Start of Supplied passage

News Brief: Democrats' Bills Don't Include Border Wall Funding, Israeli Settlements
RACHEL MARTIN, HOST:
We're in a rare moment in Washington, D.C., when President Trump is not the lead news story. Instead it's the Democrats who've taken over the House of Representatives for the first time in eight years.
STEVE INSKEEP, HOST:
For the first time in two years, Democrats have the power to make a move. Under House Speaker Nancy Pelosi, they voted to reopen the government and included none of the money President Trump demanded for a border wall.
(SOUNDBITE OF ARCHIVED RECORDING)
UNIDENTIFIED REPORTER: Is there any situation in which you would accept even a dollar of wall funding?
NANCY PELOSI: A dollar?
PELOSI: A dollar, $1 - yeah, $1.
INSKEEP: But she didn't sound very eager to go much higher.
(SOUNDBITE OF ARCHIVED RECORDING)
PELOSI: It's a wall between reality and his constituents, his supporters. He does not want them to know what he's doing to Medicare and Medicaid and Social Security in his budget proposal. He does not want them to know what he's doing to clean air and clean water and the rest in his department of interior and of EPA. He does not want them to know how he is hurting them. So he keeps the subject on the wall. He's a master of diversion.
INSKEEP: Pelosi spoke as new lawmakers from both parties settled into the Capitol. Combat veterans, many women, people of color and others posed for photos - quite dramatic scenes. Late in the day, President Trump emerged from the White House.
(SOUNDBITE OF ARCHIVED RECORDING)

End of Supplied passage
Start of Data listing

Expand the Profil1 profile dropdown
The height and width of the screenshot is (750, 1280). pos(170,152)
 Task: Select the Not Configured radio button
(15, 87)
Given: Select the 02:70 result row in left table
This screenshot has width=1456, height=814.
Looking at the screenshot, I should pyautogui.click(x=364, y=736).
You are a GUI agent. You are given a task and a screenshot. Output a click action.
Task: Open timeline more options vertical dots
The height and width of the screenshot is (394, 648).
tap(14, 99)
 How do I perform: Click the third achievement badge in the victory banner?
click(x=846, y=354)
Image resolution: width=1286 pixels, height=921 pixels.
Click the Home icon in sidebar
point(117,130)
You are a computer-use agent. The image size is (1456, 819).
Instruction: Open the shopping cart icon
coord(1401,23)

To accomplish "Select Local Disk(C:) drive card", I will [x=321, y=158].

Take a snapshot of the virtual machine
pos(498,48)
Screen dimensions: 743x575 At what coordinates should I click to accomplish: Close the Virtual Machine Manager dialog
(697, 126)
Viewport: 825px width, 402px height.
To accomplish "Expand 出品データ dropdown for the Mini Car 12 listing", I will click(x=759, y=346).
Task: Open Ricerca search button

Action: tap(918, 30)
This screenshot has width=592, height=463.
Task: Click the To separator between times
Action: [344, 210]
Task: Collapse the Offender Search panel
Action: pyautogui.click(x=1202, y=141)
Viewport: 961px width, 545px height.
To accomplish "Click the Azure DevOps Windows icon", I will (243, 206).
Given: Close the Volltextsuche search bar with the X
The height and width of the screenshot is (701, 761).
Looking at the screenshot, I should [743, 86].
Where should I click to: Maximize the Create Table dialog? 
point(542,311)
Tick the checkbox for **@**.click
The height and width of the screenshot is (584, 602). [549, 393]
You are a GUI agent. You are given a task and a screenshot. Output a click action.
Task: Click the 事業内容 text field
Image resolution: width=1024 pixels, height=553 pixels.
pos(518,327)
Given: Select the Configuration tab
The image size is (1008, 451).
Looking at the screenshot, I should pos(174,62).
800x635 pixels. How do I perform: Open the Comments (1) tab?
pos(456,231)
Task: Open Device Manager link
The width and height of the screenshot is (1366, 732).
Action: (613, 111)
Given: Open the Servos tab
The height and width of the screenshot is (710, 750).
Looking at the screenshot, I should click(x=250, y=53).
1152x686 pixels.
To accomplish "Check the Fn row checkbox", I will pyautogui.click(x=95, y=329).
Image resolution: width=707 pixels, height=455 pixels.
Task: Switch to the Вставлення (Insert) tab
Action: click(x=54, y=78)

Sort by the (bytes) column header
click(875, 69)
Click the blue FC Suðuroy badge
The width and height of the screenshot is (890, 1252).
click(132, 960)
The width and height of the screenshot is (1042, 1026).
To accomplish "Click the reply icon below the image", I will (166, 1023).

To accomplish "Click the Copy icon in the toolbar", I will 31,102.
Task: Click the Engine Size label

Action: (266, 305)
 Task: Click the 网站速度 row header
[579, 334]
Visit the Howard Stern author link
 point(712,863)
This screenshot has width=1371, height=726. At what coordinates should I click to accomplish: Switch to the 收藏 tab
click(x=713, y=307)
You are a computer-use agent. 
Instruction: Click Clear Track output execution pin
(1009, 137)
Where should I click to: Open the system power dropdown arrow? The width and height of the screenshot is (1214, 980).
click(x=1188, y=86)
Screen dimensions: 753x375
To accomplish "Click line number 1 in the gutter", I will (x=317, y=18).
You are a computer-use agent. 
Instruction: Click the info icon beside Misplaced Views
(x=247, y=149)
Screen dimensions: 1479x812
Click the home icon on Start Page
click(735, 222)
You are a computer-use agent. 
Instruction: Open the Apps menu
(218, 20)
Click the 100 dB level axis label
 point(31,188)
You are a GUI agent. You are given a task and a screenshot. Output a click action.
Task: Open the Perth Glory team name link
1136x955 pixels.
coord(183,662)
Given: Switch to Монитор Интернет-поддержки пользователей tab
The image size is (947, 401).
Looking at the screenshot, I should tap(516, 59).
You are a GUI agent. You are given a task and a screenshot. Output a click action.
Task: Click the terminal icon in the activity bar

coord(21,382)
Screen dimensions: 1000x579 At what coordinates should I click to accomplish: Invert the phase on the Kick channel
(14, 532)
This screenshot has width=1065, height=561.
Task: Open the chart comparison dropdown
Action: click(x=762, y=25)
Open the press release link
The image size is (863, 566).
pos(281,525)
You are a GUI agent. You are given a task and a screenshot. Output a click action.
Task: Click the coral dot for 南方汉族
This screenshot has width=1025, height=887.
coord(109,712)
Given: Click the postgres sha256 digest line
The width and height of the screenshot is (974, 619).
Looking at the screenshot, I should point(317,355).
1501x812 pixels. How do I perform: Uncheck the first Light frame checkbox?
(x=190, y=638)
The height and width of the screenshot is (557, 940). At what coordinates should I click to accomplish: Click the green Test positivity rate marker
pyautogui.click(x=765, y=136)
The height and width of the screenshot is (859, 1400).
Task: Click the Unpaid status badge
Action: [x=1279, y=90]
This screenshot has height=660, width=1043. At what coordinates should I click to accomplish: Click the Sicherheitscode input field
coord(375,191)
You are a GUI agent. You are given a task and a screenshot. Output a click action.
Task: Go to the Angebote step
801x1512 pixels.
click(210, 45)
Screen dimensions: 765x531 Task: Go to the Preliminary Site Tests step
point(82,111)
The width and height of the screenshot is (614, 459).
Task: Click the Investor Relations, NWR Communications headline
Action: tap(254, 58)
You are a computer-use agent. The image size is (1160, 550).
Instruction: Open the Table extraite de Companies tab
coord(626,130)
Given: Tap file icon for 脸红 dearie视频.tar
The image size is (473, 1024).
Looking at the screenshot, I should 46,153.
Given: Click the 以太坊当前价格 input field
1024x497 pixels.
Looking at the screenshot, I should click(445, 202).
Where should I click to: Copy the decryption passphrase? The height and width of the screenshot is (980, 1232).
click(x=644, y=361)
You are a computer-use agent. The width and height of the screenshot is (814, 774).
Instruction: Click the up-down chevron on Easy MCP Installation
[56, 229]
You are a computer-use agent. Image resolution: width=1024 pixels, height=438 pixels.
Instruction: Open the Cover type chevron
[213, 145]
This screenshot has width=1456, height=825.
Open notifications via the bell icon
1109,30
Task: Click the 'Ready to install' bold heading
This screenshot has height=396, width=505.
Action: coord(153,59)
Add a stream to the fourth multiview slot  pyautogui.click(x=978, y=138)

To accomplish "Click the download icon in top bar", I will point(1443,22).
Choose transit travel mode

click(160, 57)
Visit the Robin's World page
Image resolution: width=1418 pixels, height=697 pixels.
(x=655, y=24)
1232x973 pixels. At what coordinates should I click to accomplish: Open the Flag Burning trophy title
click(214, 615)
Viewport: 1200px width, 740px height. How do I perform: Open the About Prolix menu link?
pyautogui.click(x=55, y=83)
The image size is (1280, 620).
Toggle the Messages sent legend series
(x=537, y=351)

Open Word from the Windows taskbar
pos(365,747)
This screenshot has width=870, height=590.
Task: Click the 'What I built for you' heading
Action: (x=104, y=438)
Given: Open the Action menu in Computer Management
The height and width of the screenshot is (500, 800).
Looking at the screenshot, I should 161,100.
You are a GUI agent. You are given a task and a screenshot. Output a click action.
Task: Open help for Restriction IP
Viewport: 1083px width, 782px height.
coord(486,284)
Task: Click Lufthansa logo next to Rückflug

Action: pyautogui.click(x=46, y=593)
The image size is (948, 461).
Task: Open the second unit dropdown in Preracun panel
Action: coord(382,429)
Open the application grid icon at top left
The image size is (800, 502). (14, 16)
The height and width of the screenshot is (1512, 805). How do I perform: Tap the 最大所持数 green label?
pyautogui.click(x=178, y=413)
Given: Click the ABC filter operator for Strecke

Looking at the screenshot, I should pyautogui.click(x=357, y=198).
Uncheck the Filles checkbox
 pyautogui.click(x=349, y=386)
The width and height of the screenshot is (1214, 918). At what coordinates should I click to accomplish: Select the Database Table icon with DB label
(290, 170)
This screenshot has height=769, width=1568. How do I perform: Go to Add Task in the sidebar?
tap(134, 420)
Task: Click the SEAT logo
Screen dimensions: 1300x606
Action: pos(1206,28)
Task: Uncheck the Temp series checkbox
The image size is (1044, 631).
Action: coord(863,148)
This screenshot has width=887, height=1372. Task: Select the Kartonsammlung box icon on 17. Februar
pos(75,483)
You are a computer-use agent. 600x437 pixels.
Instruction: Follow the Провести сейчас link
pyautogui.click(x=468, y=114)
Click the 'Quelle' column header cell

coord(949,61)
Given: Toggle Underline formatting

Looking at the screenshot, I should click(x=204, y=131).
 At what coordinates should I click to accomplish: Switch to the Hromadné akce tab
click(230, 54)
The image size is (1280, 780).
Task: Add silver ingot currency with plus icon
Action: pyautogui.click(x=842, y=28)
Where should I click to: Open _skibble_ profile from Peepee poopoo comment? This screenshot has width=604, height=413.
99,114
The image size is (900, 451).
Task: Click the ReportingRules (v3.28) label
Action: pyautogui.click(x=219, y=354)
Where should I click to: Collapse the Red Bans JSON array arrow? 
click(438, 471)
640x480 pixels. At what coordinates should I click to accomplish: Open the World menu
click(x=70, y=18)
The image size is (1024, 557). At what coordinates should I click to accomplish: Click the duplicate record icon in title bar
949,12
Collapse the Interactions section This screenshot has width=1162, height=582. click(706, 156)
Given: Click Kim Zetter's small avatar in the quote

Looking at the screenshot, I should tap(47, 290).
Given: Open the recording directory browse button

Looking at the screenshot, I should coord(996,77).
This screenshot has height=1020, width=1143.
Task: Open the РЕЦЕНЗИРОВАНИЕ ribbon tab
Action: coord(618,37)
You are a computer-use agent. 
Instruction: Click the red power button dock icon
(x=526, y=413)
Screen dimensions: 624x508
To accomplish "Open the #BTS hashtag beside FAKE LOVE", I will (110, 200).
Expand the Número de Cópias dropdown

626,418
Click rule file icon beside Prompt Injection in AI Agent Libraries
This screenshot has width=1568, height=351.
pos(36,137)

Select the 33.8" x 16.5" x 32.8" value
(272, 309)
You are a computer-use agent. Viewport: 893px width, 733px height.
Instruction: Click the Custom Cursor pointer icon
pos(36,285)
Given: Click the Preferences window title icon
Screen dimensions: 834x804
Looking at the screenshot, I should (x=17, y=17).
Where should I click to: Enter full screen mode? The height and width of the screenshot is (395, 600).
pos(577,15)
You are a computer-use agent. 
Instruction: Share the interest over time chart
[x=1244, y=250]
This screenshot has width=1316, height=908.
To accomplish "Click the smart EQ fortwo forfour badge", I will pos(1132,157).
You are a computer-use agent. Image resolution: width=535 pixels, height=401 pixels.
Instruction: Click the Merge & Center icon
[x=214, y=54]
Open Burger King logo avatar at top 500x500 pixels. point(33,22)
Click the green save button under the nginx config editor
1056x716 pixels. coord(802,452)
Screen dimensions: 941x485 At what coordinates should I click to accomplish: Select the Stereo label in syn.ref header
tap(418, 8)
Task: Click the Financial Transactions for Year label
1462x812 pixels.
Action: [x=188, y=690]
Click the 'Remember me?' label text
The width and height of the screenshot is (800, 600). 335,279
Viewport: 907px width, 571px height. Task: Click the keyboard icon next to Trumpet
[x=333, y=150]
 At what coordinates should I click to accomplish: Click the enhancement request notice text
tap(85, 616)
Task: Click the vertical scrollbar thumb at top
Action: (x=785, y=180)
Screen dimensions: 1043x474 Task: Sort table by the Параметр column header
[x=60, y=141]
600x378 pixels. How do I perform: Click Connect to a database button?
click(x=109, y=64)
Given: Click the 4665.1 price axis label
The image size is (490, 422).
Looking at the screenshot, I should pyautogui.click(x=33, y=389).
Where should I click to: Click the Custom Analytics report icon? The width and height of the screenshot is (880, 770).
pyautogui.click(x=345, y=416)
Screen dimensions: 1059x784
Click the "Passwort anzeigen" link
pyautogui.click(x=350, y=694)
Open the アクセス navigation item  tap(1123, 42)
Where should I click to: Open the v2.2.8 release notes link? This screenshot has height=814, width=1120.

End of Data listing

Required tasks
1) In the news brief transcript, what reason does Pelosi give for President Trump keeping the subject on the wall? Answer in one to three sentences.
2) Carry the news brief transcript forward from its last line.
The items have no connection to the news brief transcript.

Answers by item number
1) Pelosi says President Trump does not want his constituents and supporters to know what he is doing to Medicare, Medicaid and Social Security in his budget proposal, or to clean air and clean water through the Interior Department and the EPA. Because he does not want them to know how he is hurting them, he keeps the subject on the wall as a diversion.

2)
PRESIDENT DONALD TRUMP: I have never had so much support as I have in the last week over my stance for border security, for border control and for, frankly, the wall or the barrier.
INSKEEP: Surveys have shown the demand for a border wall to be unpopular, though it is favored by many of his core supporters.
MARTIN: All right, so we are joined now by NPR's lead political editor, Domenico Montanaro, to get the latest on the shutdown, when it's going to end. He's got all the answers, right, Domenico?
DOMENICO MONTANARO, BYLINE: All of them, always.
MARTIN: All of them, all the answers. OK...
MONTANARO: How's it going, Rachel?
MARTIN: It goes well. So Nancy Pelosi, one of the first items of business, passing this package of bills to keep the government open, no border wall funding. Is this going to go anywhere?
MONTANARO: Not really because Republicans aren't going to take it up in the Senate. And the president said that he would veto it if it passed Congress. So we're back where we've been. Nancy Pelosi says that what passed was, quote, "a mature way out" for the president because she's not giving in on the border wall. As we heard her say, she might take a dollar but that's about all.
And this measure would open the government back up, funding several agencies for a year. It would kick the fight over border funding another month, tied to funding for the Department of Homeland Security. Democrats point out this was basically what Republicans were set to pass before the president reversed course in December.
MARTIN: Well, Republicans up until this point, led by Mitch McConnell, have been fairly unified on this, saying, we don't want to take up anything the president's not going to sign. But there appear to be some cracks in that front right now.
MONTANARO: There are a couple cracks. At least two Republican senators are calling for funding the government without this border wall fight. That's Cory Gardner of Colorado and Susan Collins of Maine. Gardner said that Congress needs to take further action on border security, but that work should be done when the government is fully open. Collins said that the government basically should not be held hostage to this debate over border security. Oh, and by the way, Rachel, both of them are up for re-election in 2020.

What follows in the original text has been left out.